Und in einer solchen Prozesssituation ist die hohe Kunst der Zeugenvernehmung durch Richter, Staatsanwalt oder Rechtsanwalt auch und gerade im Zuge des Kreuzverhörs gefordert, um herauszufinden, um welchen Zeugen es sich wirklich handelt, welche Qualität seine Aussage wirklich hat.

Noch höher ist die nachfolgende Kunst der richterlichen Würdigung solcher Zeugenaussagen zu bewerten, die richterliche Beweiswürdigung insgesamt, um Fehlurteile zu vermeiden.

Solche durchaus folgenschwere gerichtliche Fehlentscheidungen, also die berüchtigten Justizirrtümer können auf bewussten Falschaussagen von Zeugen beruhen.

Nirgendwo werden Lügen zwar mehr bestraft als im Justizwesen, aber gleichwohl wird u.a. vor Gericht allzu oft gelogen. Der Zeuge will einem Freund oder Bekannten einen Gefallen tun, ihm einen Freundschaftsdienst erweisen und lügt für ihn vor Gericht. Wenn das Gericht dieser Falschaussage auf die Schliche kommt, wird der Zeugenstuhl so richtig heiß. Dann verwandelt sich der Zeuge nämlich selbst zum Beschuldigten einer Straftat.

Der lügende Zeuge macht sich der falschen uneidlichen Falschaussage schuldig (unter Eid werden Zeugen heutzutage nur noch selten gestellt). Gemäß § 153 Strafgesetzbuch (StGB) wird eine solche uneidliche Falschaussage mit Freiheitsstrafe von 3 Monaten bis 5 Jahren geahndet.

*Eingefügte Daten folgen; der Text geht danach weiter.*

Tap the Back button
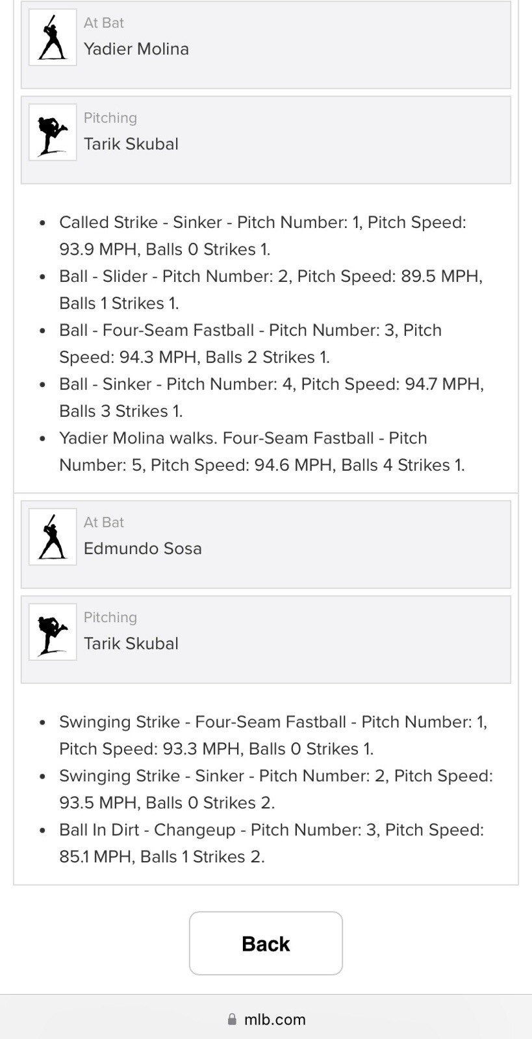Screen dimensions: 532x1039 click(x=266, y=944)
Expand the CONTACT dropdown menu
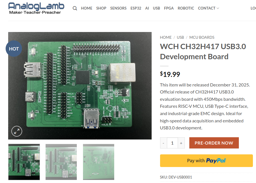The height and width of the screenshot is (183, 256). click(208, 8)
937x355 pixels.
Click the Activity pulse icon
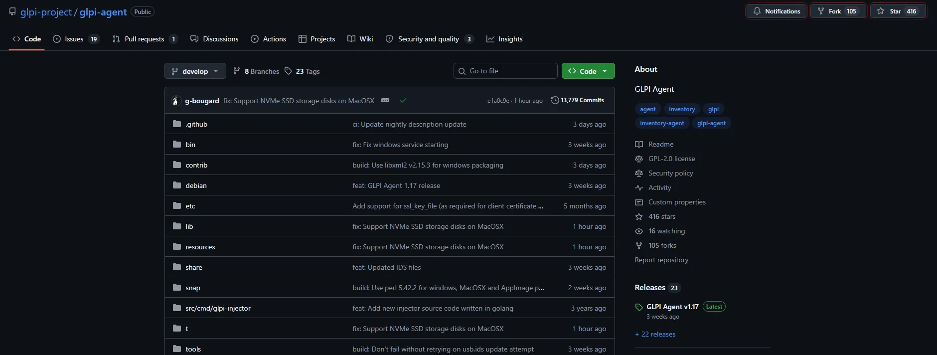[639, 188]
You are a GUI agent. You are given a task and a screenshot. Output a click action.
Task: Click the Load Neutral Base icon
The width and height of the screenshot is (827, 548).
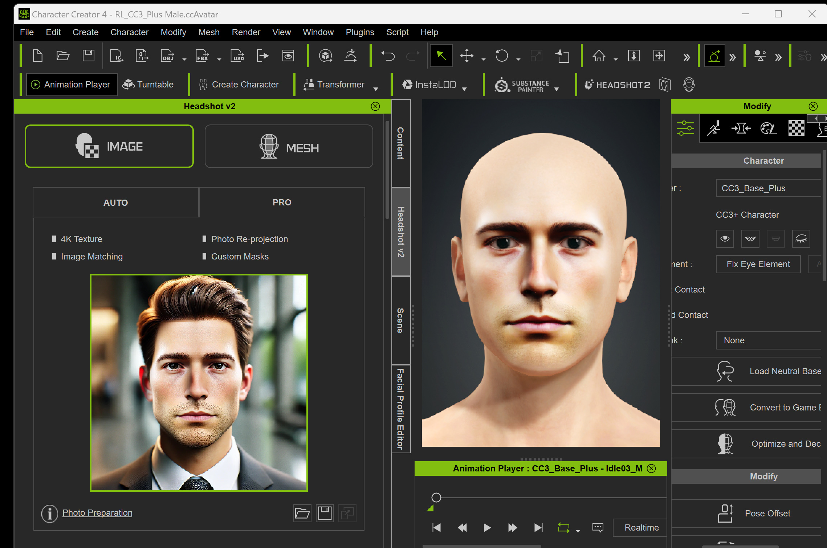(725, 371)
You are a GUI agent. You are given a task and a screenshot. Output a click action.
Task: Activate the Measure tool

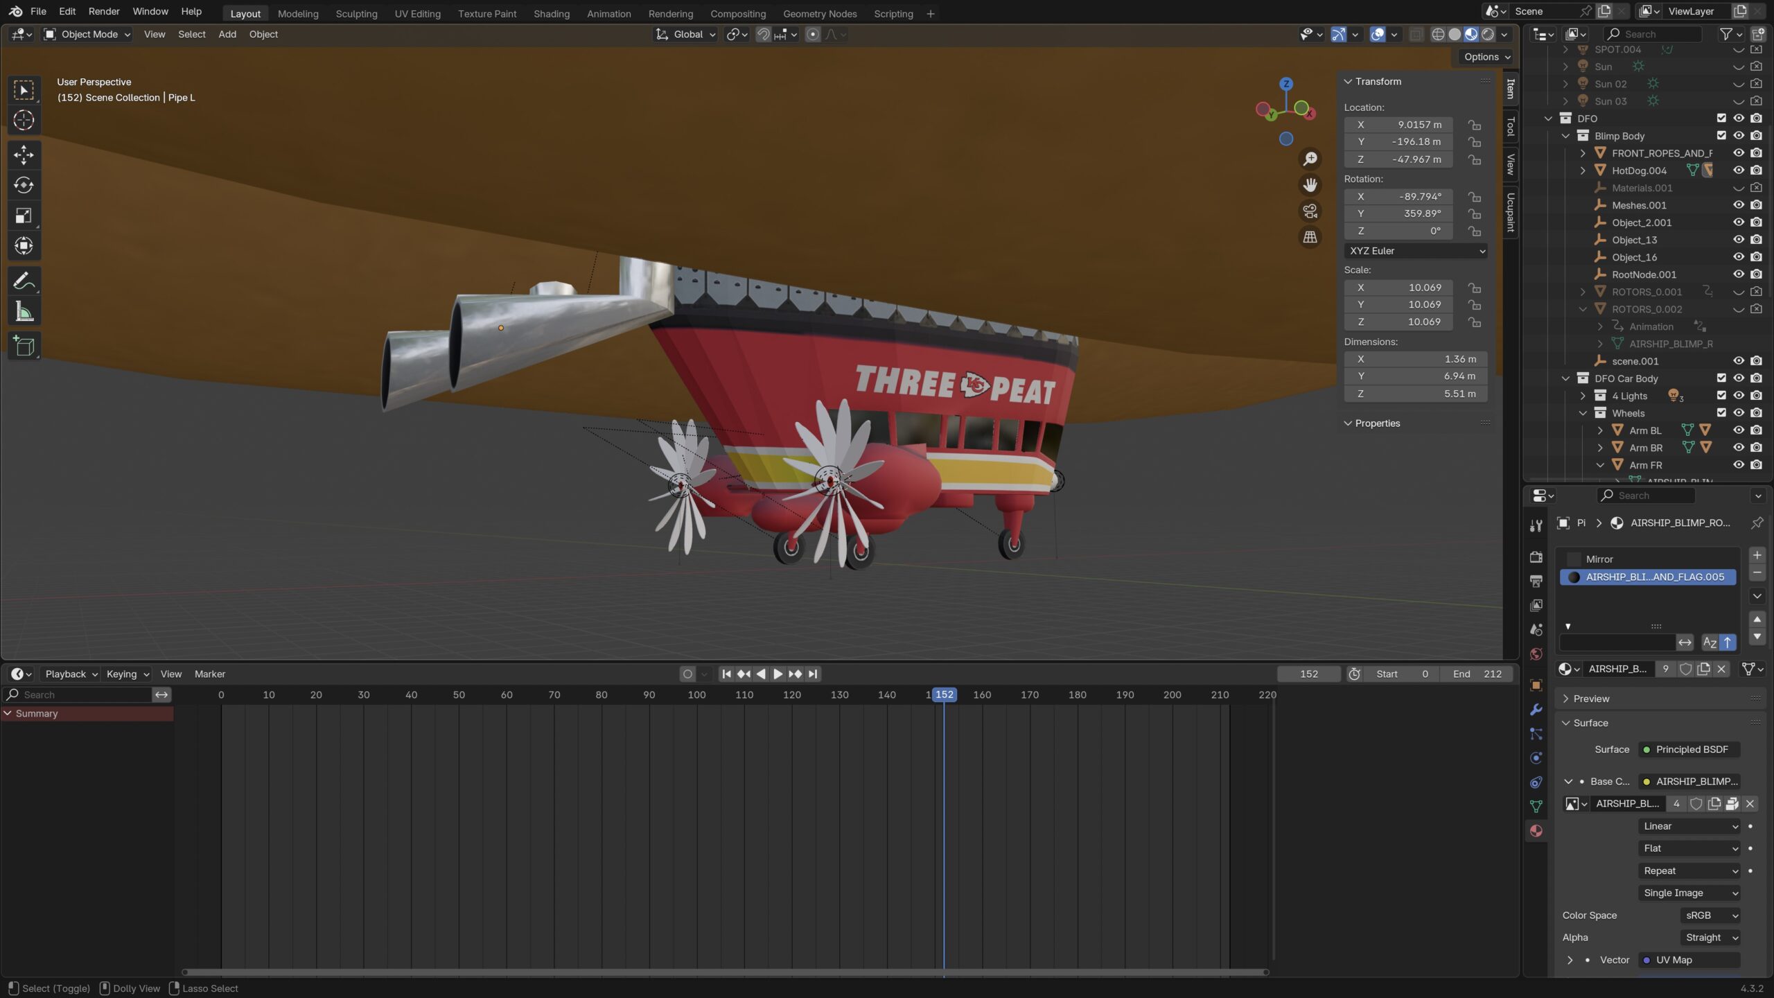coord(24,310)
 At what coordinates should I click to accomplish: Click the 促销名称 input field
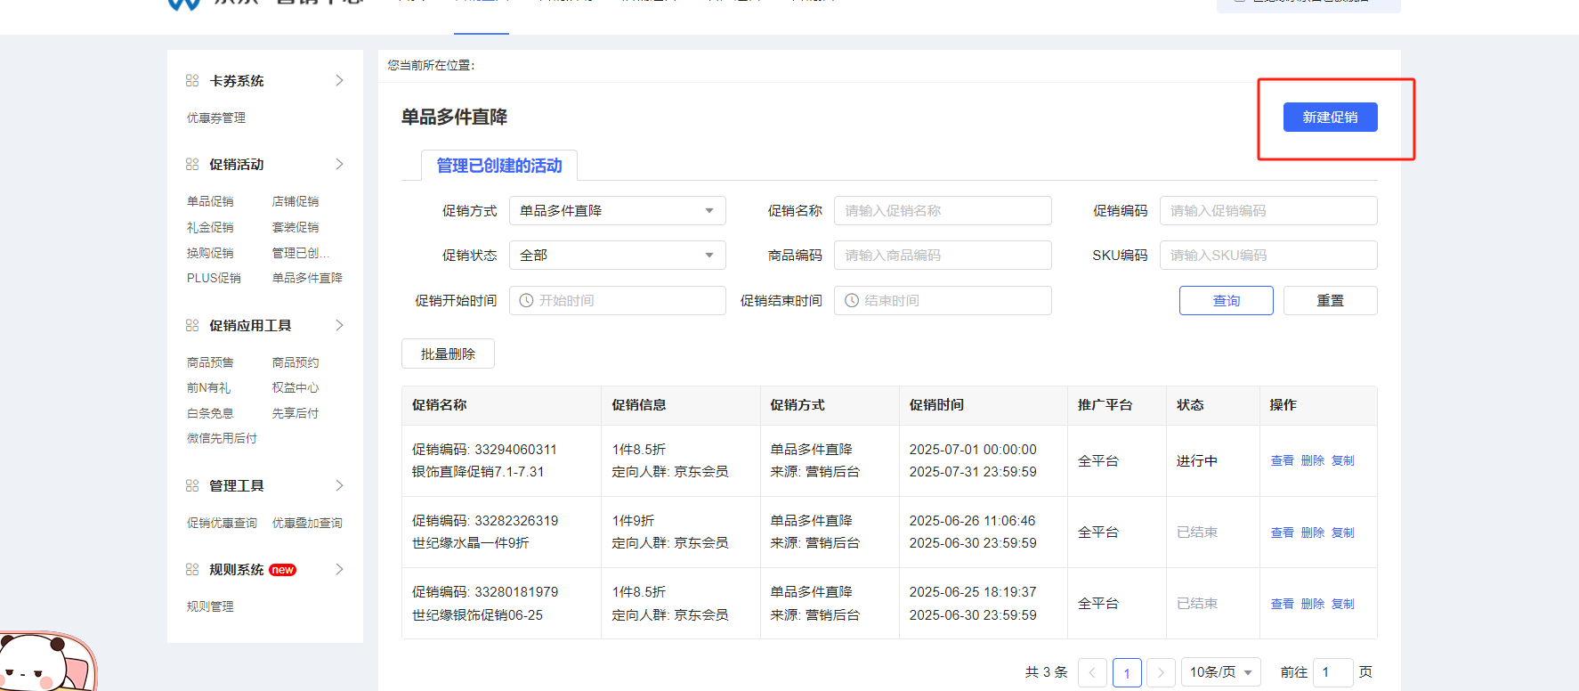pyautogui.click(x=942, y=211)
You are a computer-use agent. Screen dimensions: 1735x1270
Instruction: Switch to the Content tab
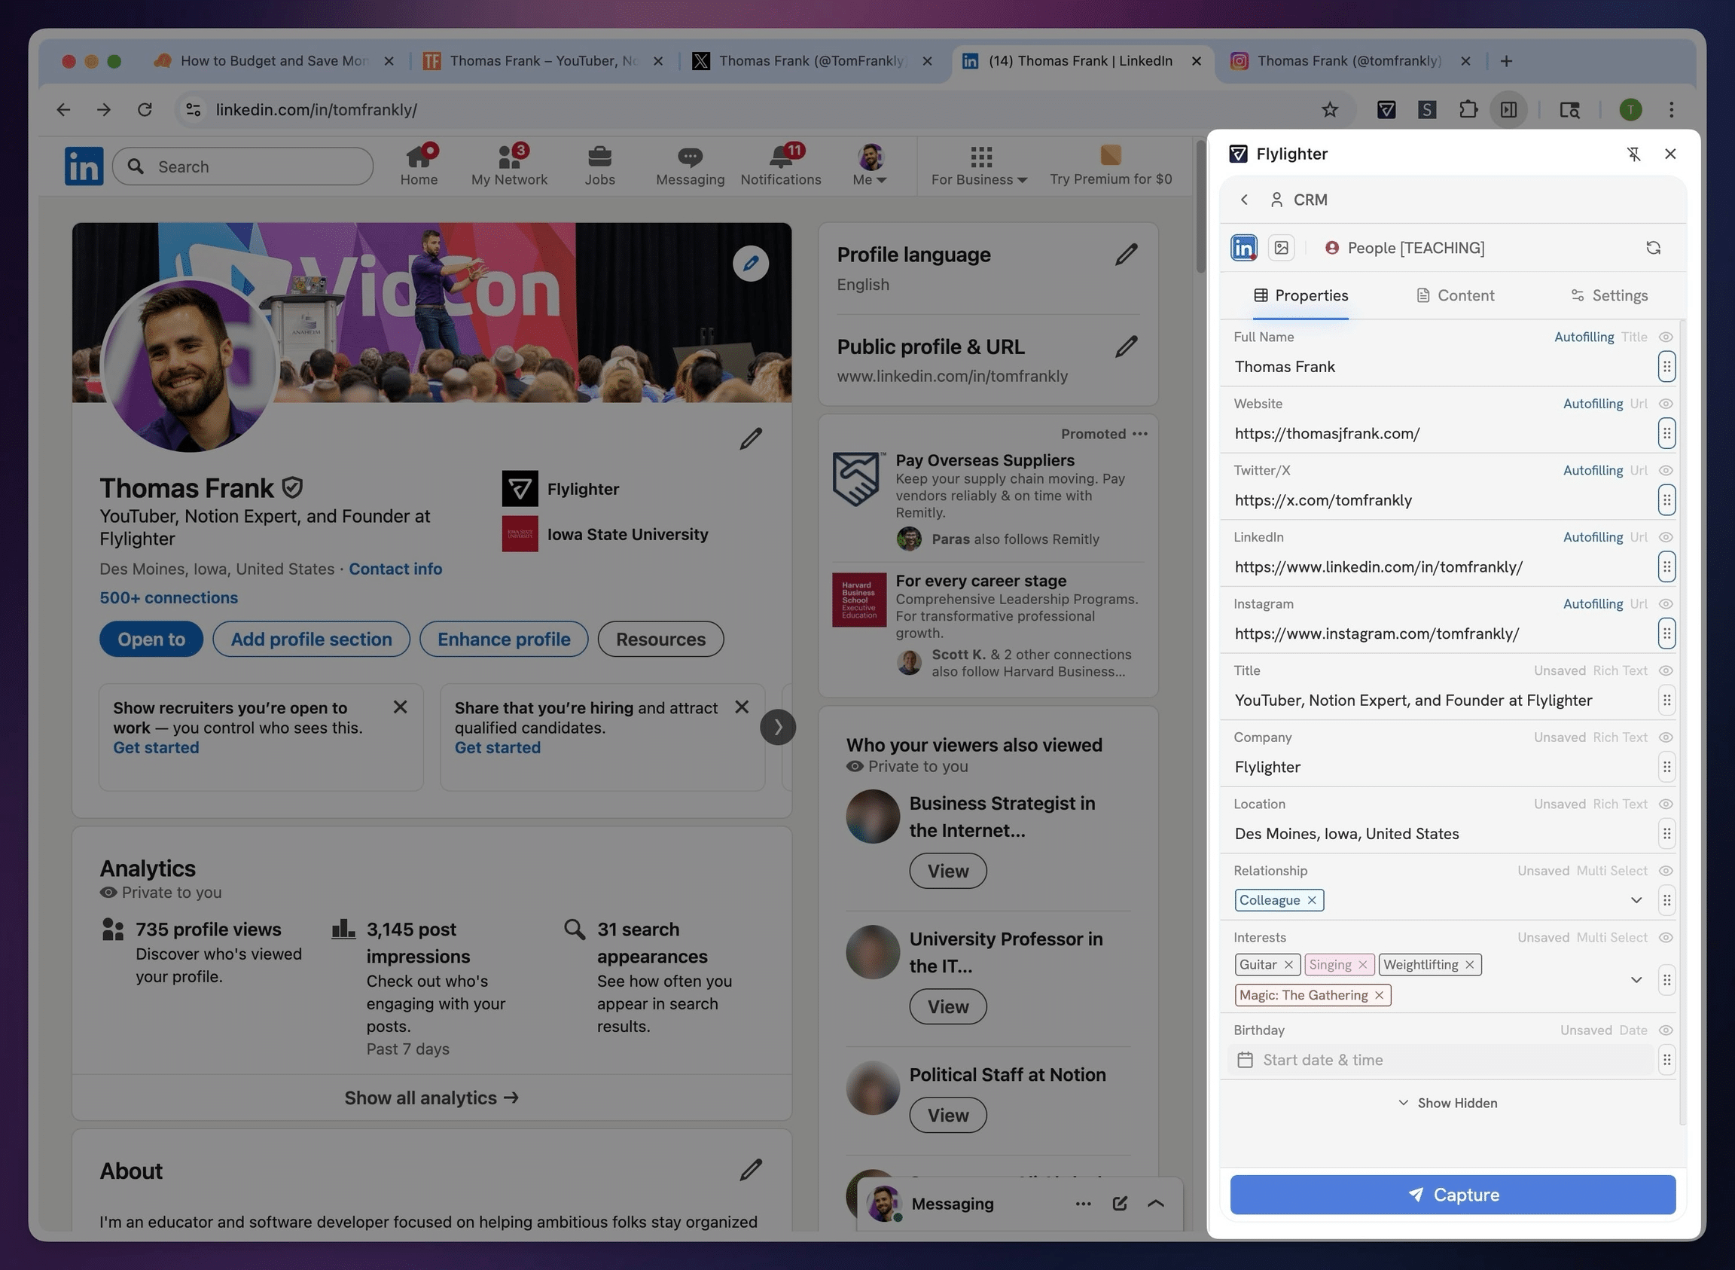pyautogui.click(x=1455, y=295)
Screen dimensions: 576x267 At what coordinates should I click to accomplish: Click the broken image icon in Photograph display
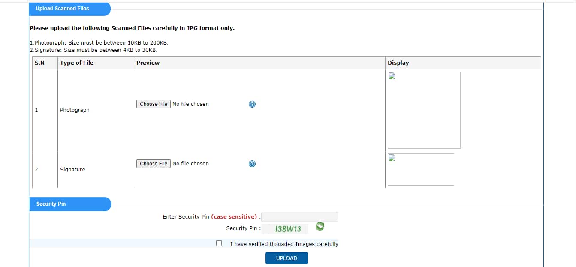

Justitia versteht eben gar keinen Spaß, wenn man sie hinters Licht führen will und damit Fehlentscheidungen provoziert. Übrigens kann der Zeuge eine Falschaussage noch während der Vernehmung zurücknehmen, dann bleibt sie unbestraft. Späterhin nach der Vernehmung kann der unwahrhaftige Zeuge seine Aussage nur noch korrigieren, woraufhin das Gericht gemäß § 158 StGB die Strafe je nach Einzelfallprüfung mildern oder ganz von ihr absehen kann.

Letztlich kann der Zeugenstuhl aber ganz lauwarm bleiben, wenn der Zeuge sich eines Zeugnisverweigerungsrechts berühmen kann, wenn er also mit seiner Aussage einen Verwandten oder nahen Angehörigen oder gar sich selbst belasten würde.

Auch berufliche Schweigepflichten, die z.B. Ärzte, Rechtsanwälte oder Pfarrer betreffen können, können zu einer berechtigten Aussageverweigerung führen. Andernfalls darf der Zeuge aber seine Aussage nicht verweigern. Verweigert er sie gleichwohl ohne berechtigten Grund, kann er seitens des Gerichts mit Zwangsmaßnahmen wie Ordnungsgeld oder Ordnungshaft bzw. Erzwingungshaft (Erzwingung der Zeugenaussage) belegt werden.

Diese drakonischen Maßnahmen dienen der rechtsstaatlichen Pflicht des Zeugen, seinen wichtigen Beitrag zur Wahrheitsfindung zu leisten.

Der Mensch soll ja am Tag zigmal lügen, ohne sich es zum großen Teil bewusst zu machen.
Auf dem Zeugenstuhl sollte er es sich diese Unart aber wohlweislich abgewöhnen.
Denn manche mögen’s zwar heiß, aber besser nicht auf dem Zeugenstuhl.